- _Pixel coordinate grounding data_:
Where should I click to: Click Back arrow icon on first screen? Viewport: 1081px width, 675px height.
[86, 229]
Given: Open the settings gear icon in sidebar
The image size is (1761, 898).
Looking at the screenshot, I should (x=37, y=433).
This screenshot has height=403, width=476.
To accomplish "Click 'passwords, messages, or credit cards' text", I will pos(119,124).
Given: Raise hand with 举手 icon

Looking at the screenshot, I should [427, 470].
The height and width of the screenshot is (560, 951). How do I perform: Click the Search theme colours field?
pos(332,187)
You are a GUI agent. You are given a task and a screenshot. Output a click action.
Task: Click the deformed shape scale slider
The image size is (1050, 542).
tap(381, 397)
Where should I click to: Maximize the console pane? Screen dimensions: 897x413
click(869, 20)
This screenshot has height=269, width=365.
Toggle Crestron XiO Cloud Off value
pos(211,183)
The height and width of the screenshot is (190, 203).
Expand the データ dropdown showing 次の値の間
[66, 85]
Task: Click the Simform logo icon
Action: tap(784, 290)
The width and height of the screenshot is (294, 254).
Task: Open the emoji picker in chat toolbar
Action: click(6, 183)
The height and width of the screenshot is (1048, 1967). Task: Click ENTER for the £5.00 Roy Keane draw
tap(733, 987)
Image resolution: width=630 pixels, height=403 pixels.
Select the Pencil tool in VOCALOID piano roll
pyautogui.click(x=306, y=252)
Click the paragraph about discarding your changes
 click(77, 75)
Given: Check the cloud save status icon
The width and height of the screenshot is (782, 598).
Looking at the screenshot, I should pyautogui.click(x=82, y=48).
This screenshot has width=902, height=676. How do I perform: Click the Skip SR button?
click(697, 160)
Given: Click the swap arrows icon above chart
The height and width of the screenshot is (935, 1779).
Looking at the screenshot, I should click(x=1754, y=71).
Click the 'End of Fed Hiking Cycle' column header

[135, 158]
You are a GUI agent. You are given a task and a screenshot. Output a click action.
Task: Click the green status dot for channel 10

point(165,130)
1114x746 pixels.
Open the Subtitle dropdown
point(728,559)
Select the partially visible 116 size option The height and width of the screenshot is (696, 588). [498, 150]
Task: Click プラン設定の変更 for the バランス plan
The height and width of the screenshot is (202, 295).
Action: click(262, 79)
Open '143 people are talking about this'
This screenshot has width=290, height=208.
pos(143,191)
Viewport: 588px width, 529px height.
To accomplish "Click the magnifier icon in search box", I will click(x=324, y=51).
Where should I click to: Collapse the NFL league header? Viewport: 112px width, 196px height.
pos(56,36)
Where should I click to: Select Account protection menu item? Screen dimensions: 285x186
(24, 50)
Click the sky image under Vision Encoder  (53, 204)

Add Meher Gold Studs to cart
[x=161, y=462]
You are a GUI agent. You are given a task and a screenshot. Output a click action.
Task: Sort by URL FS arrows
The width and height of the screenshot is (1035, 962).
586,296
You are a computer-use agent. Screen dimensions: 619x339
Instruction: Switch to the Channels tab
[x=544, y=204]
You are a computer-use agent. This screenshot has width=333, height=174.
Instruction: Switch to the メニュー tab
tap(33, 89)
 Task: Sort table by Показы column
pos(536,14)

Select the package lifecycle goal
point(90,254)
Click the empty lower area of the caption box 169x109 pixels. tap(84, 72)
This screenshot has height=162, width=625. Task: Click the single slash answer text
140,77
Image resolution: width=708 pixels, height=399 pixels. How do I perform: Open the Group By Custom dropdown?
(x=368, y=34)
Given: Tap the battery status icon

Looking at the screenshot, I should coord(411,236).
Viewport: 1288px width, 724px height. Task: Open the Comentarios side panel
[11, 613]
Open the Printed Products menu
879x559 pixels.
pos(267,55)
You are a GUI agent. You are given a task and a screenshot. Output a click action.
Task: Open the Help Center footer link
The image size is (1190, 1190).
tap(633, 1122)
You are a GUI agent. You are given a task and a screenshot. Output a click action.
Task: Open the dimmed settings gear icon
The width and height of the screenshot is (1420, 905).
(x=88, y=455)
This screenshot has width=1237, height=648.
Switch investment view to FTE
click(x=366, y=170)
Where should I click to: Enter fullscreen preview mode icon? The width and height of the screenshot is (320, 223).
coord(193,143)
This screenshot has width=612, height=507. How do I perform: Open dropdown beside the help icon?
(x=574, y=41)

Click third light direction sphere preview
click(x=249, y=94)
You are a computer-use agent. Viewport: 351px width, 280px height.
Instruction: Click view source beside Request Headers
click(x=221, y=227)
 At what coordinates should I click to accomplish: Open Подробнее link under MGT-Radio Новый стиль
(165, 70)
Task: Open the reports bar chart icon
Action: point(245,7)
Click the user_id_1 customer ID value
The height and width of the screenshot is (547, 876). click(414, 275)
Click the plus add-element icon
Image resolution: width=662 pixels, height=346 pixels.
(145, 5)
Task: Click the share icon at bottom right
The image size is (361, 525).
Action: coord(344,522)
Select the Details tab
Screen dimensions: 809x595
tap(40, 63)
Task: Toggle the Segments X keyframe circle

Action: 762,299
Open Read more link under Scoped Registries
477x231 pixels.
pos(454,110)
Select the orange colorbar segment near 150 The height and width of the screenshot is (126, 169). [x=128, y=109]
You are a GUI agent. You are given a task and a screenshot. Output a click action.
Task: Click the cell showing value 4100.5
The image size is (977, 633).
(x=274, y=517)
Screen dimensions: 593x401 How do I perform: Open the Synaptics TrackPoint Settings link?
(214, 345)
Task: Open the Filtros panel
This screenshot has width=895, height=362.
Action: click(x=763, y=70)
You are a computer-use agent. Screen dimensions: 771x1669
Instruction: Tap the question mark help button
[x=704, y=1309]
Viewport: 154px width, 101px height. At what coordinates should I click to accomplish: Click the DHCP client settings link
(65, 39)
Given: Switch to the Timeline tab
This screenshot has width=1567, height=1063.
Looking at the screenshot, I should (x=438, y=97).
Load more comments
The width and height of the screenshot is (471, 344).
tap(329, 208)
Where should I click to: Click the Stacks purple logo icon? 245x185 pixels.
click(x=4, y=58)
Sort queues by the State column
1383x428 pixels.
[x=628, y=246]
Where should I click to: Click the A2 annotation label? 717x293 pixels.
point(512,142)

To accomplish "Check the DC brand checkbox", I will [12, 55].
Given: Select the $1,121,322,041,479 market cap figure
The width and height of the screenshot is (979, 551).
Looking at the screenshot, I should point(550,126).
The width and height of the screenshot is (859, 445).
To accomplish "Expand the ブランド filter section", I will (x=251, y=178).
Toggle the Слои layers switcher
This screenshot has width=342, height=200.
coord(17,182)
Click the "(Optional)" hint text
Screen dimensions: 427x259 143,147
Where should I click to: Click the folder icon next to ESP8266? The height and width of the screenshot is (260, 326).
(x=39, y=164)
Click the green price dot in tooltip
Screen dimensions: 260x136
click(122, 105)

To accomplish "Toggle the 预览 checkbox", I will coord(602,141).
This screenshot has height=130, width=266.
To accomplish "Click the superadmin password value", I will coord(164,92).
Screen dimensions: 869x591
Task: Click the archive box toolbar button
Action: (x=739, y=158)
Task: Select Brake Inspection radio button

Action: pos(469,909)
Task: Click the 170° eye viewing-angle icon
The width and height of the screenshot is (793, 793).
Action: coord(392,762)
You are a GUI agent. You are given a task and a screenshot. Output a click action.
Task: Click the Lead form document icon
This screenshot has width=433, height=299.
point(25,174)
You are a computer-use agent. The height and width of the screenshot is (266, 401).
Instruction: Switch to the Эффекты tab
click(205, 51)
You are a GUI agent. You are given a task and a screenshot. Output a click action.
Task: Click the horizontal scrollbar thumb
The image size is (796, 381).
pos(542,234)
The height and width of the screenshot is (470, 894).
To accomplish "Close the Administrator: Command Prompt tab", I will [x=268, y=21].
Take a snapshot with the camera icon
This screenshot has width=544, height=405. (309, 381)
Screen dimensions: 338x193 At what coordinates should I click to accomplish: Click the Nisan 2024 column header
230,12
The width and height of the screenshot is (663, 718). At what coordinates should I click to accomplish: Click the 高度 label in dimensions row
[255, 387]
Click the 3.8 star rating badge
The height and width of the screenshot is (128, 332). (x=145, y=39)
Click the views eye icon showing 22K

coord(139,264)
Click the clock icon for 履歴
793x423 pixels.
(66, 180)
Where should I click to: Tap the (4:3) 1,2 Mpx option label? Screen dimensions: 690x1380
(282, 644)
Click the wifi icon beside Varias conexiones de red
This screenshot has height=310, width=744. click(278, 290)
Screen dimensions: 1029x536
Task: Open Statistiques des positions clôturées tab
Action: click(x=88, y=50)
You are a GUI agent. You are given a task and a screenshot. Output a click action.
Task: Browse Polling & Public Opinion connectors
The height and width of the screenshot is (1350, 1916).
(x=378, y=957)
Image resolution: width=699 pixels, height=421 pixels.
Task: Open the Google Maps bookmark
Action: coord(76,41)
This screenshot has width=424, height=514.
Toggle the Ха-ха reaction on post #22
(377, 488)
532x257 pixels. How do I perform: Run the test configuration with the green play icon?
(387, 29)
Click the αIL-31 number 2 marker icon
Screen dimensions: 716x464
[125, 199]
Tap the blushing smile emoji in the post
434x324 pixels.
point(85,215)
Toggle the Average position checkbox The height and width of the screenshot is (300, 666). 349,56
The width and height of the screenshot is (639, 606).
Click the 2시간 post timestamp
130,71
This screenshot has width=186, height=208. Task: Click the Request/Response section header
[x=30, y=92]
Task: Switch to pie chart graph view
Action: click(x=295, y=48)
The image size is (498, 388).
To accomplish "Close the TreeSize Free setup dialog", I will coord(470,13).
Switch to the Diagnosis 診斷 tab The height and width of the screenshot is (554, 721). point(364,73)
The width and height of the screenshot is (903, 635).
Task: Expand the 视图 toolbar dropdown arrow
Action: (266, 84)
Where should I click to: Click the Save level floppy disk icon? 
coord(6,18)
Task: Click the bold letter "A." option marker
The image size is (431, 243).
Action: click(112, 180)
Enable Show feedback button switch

- _What you should do_:
State how many lines above contain the word "Close", and nothing more.

- _Task solution_:
2